[Excerpts from a dataset]
________________________________________

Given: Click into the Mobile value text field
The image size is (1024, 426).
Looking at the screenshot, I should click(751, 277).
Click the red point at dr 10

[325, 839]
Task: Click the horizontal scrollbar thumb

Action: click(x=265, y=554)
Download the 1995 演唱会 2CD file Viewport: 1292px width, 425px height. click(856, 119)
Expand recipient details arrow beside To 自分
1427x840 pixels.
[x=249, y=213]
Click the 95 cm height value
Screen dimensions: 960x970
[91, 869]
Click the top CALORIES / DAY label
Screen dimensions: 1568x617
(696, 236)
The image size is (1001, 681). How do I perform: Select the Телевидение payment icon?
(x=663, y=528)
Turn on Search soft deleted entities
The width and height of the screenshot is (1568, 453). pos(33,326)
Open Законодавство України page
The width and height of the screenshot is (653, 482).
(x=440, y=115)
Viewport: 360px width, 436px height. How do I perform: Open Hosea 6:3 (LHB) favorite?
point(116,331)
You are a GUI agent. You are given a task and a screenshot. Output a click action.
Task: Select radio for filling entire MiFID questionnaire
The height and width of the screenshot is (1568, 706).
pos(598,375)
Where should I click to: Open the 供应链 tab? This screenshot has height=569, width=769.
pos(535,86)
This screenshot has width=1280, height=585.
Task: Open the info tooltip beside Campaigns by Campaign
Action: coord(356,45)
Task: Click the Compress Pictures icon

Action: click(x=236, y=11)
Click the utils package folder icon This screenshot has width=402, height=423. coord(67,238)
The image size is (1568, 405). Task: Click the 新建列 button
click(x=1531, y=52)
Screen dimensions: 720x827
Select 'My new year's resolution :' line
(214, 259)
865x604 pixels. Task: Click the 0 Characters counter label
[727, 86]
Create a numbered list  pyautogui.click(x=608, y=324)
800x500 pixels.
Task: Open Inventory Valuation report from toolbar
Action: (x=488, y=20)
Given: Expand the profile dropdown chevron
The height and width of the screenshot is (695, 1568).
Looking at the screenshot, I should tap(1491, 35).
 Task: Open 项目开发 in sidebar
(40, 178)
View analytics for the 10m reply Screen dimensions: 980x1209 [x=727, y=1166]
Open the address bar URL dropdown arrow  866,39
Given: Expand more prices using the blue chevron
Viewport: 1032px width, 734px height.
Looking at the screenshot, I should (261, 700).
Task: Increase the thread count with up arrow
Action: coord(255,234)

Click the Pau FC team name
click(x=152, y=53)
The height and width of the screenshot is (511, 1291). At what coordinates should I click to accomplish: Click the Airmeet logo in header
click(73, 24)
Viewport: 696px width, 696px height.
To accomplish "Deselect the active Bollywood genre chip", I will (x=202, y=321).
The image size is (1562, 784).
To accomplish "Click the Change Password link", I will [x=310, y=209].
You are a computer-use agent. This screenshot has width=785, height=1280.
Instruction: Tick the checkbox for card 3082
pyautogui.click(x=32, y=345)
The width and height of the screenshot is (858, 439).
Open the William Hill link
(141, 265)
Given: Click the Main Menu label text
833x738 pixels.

________________________________________

→ Task details: Retype the entries above exactly, but only from the line containing "The height and width of the screenshot is (511, 1291)." through the line containing "You are a computer-use", both included.

→ Result below:
The height and width of the screenshot is (511, 1291). At what coordinates should I click to accomplish: Click the Airmeet logo in header
click(73, 24)
Viewport: 696px width, 696px height.
To accomplish "Deselect the active Bollywood genre chip", I will (x=202, y=321).
The image size is (1562, 784).
To accomplish "Click the Change Password link", I will [x=310, y=209].
You are a computer-use agent. This screenshot has width=785, height=1280.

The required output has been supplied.